Data provided:
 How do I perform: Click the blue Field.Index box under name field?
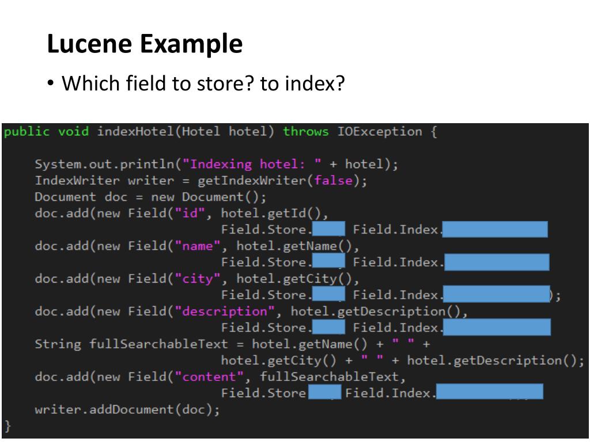click(x=497, y=262)

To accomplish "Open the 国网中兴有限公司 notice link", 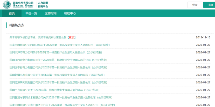I will pyautogui.click(x=54, y=90).
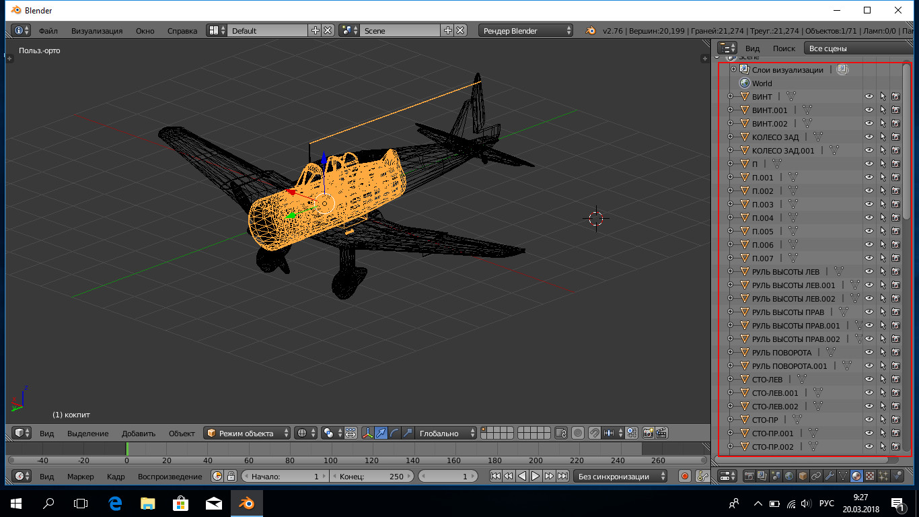
Task: Open the Режим объекта mode dropdown
Action: 248,434
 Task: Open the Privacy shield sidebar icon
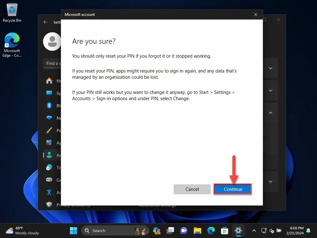click(x=49, y=205)
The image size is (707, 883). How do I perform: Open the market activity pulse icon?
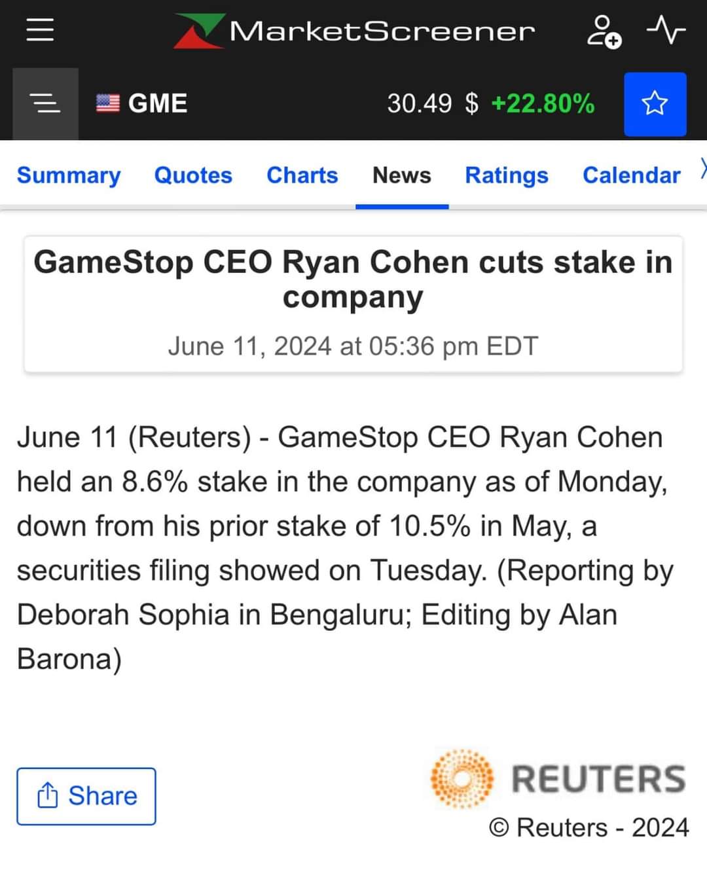point(666,31)
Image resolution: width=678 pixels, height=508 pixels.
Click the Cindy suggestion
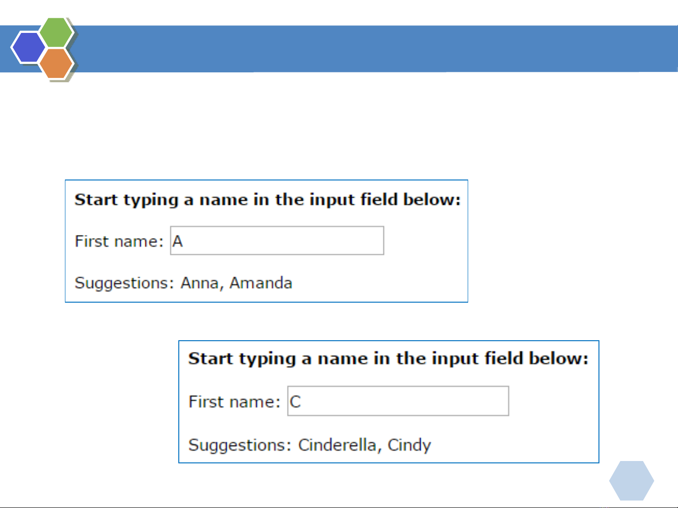tap(409, 445)
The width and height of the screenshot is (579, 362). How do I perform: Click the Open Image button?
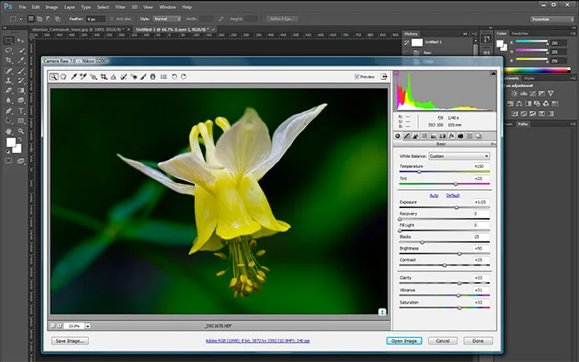click(x=404, y=340)
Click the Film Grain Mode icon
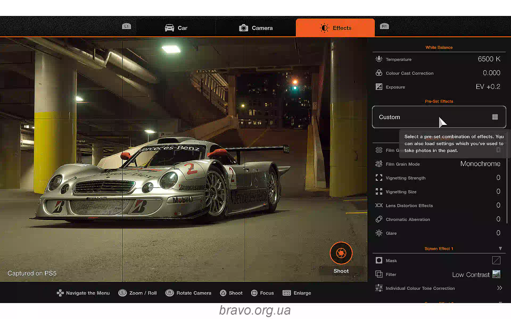The image size is (511, 319). (x=379, y=164)
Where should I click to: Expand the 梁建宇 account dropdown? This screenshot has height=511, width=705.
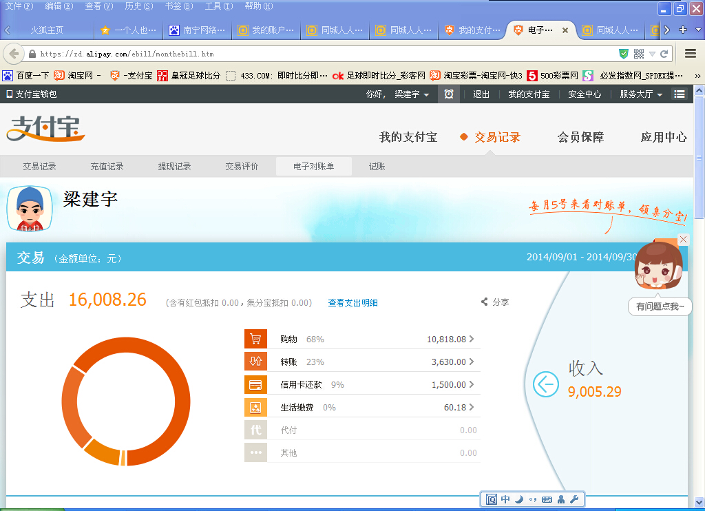412,94
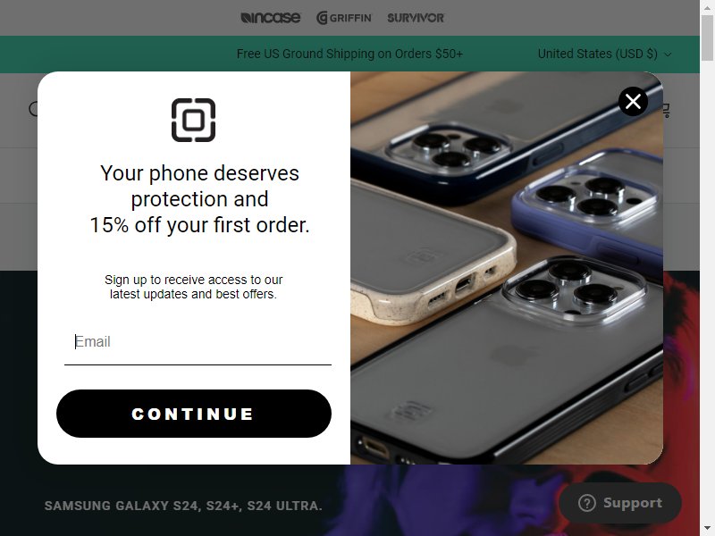This screenshot has height=536, width=715.
Task: Expand the chevron beside USD currency
Action: pyautogui.click(x=668, y=54)
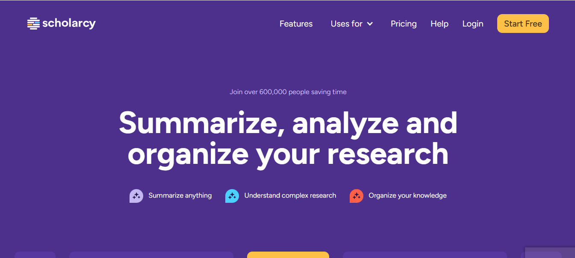
Task: Click the Scholarcy striped logo icon
Action: click(33, 24)
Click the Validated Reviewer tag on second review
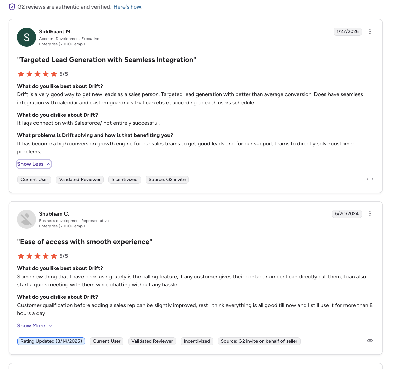 (x=152, y=341)
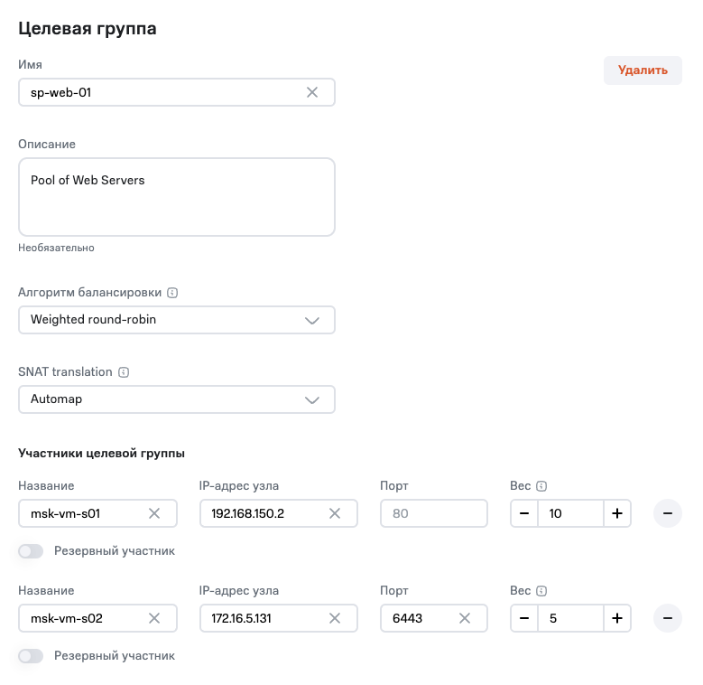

Set exercise: Copy the data word for word, starting at the line that contains "Task: Open the Privacy shield sidebar icon" and ending at the last line of the data. Leave the pictures out.

Result of the task:
 Task: Open the Privacy shield sidebar icon
click(x=49, y=205)
The image size is (707, 883). How do I perform: Open the market activity pulse icon?
point(666,31)
Image resolution: width=678 pixels, height=508 pixels.
Click the Cindy suggestion
tap(409, 445)
The width and height of the screenshot is (579, 362). How do I perform: Click the Open Image button?
click(x=404, y=340)
Click the Film Grain Mode icon
The image size is (511, 319). (x=379, y=164)
Where should I click to: Expand the 梁建宇 account dropdown? This screenshot has height=511, width=705.
412,94
This screenshot has height=536, width=715.
Task: Expand the chevron beside USD currency
Action: pyautogui.click(x=668, y=54)
Task: Click the Scholarcy striped logo icon
Action: click(33, 24)
Click the Validated Reviewer tag on second review
 (x=152, y=341)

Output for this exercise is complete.